Weibe (1934) and Takahashi et al. (1971) reported that F1 seedlings derived from a cross of an Ethiopian strain, Ethiopia 36 (CI 2225, OUE 612) with Manchuria or a North Korean variety, Natsudaikon Mugi (OUK 735) always died at early stages of seedling development due to two complementary lethal genes, Lse and Lsm, carried by Ethiopia 36 and Natsudaikon Mugi, respectively. However, since no information is available on the chromosomal location and linkage analysis of these complementary genetic factors, the possibility that they are alleles cannot be ruled out.

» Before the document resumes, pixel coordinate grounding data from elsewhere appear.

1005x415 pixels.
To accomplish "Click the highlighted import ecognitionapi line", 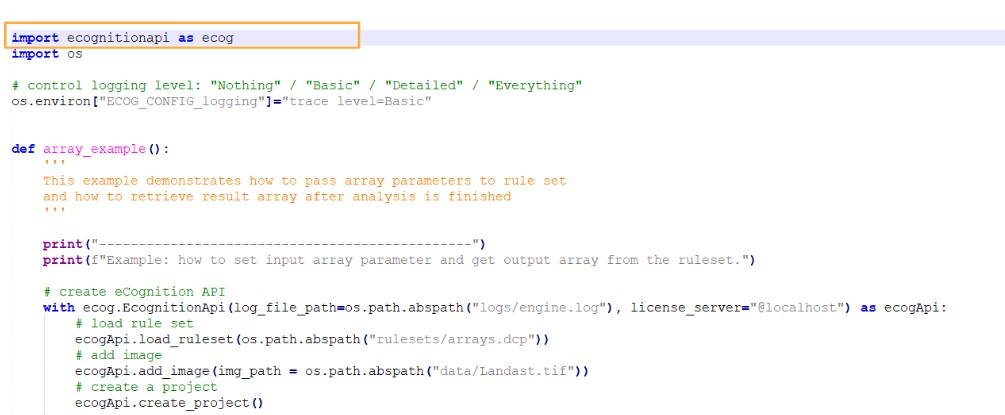I will 122,37.
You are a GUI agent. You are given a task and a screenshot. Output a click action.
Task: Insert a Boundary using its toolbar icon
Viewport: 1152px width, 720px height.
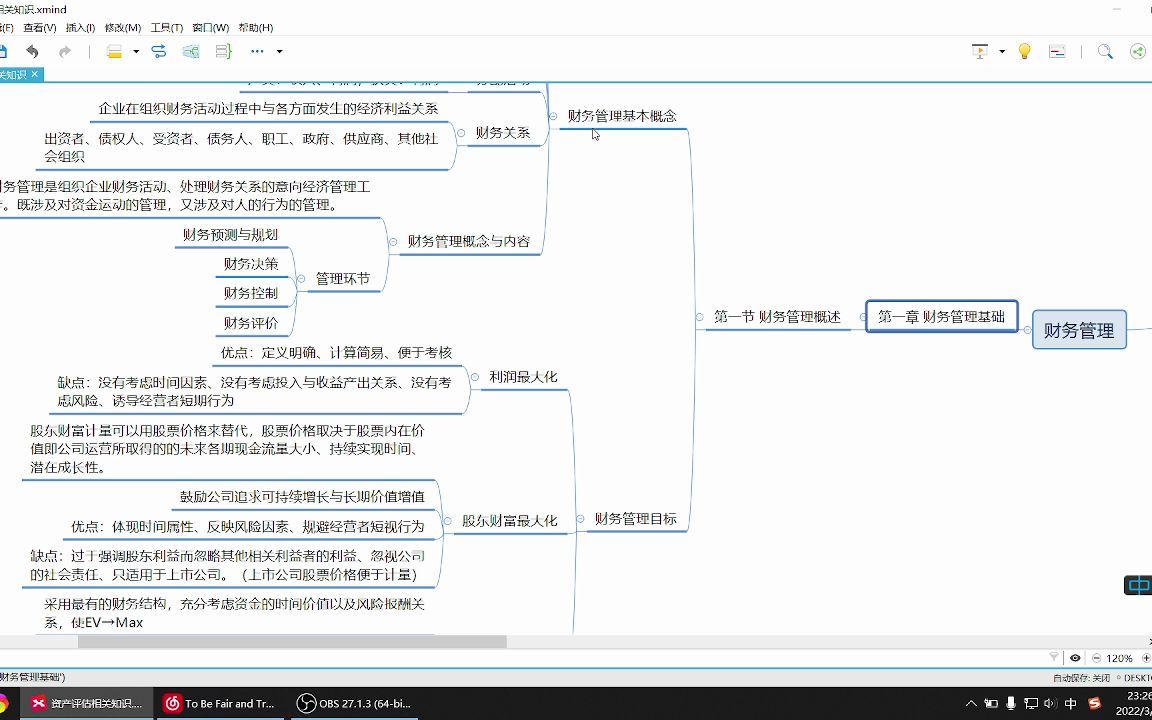(x=190, y=51)
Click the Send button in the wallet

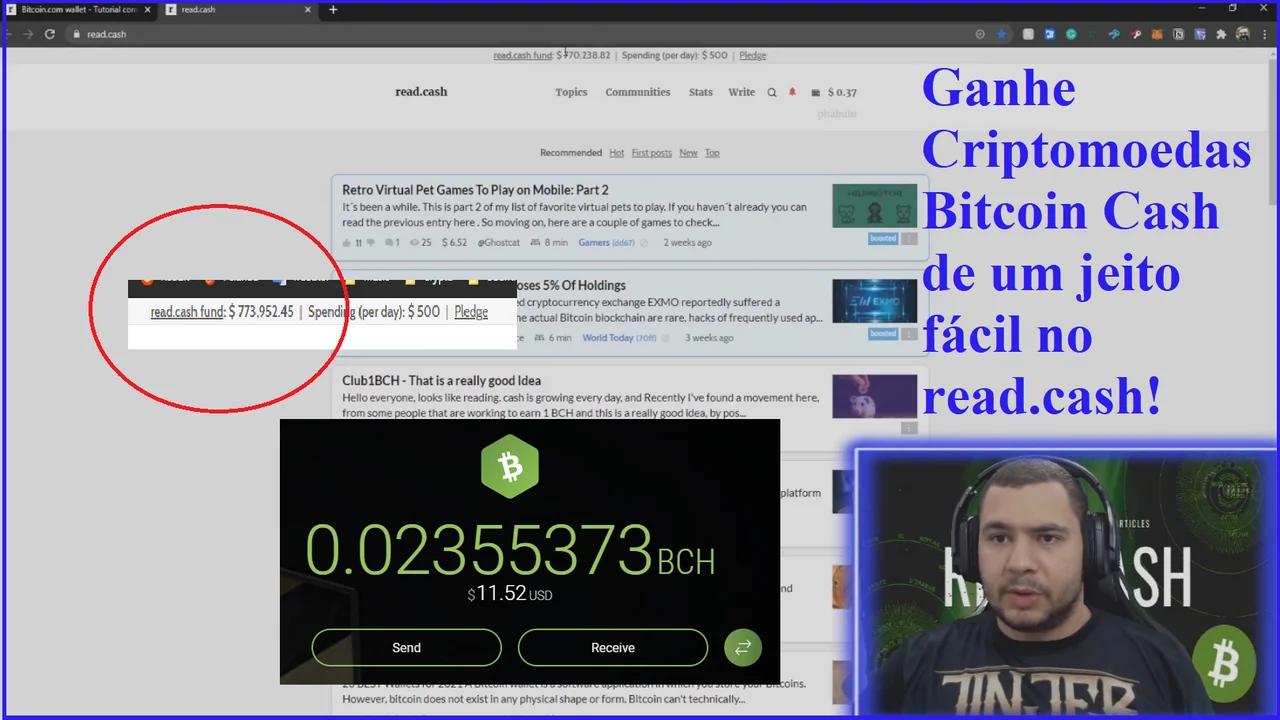click(x=406, y=647)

A strategy to indirectly demonstrate that Lse and Lsm may be different loci is shown in Figure 1. In order to demonstrate that Lse is linked to a genetic marker, F1 plants derived from the cross between the variety carrying Lse and a tester carrying a genetic marker were crossed with the variety carrying Lsm. Based upon the complementation of Lse and Lsm, half the progeny is expected to be lethal, whereas the other half normal. Assuming the presence of a dominant marker such as hooded (K) and if Lse/lse and K/k genes segregate independently, a 1:1 ratio (hooded spike: normal spike) is expected among normal plants. However, more hooded spikes than normal spikes are expected if lse/lse and K/k genes are closely linked. If they are completely linked, all the spikes will be hooded. Assuming the presence of a recessive marker such as smooth awn (r), an additional progeny test is required to determine the genotype of each normal plant. If lse/lse and R/r genes segregate independently, all the progenies derived from one half of the normal plants are expected to have rough awns, whereas progenies derived from the other half are expected to segregate in a 3:1 ratio (rough awn:smooth awn). If lse/lse and R/r genes are closely linked, more segregating progenies (3:1 ratio of rough awn:smooth awn) than non-segregating progenies (rough awn only) are expected. If they are completely linked, all the progenies will segregate.
To determine that Lsm is linked to a dominant or recessive marker, F1 plants derived from the cross between the variety carrying Lsm and a tester carrying the genetic marker were crossed with the variety carrying lse. Subsequently, data analyses proceed in a similar manner as described above.
In summary, the aforementioned strategy is useful and valid to demonstrate that lse and Lsm are different loci. However, if both lse and Lsm are linked to the same series of genetic markers carried by one chromosome, it is difficult and time demanding to determine that they are alleles.
References:
Takahashi, R., J. Hayashi, and I. Moriya. 1971. Studies on lethal seedlings of barley by complementary genes. I. Mode of inheritance and geographical distribution of the lethal genes. Nogaku Kenkyu 53:197-204 (in Japanese).
Wiebe, G. A. 1934. Complementary factors in barley giving a lethal progeny. J. Hered. 25 :273-274.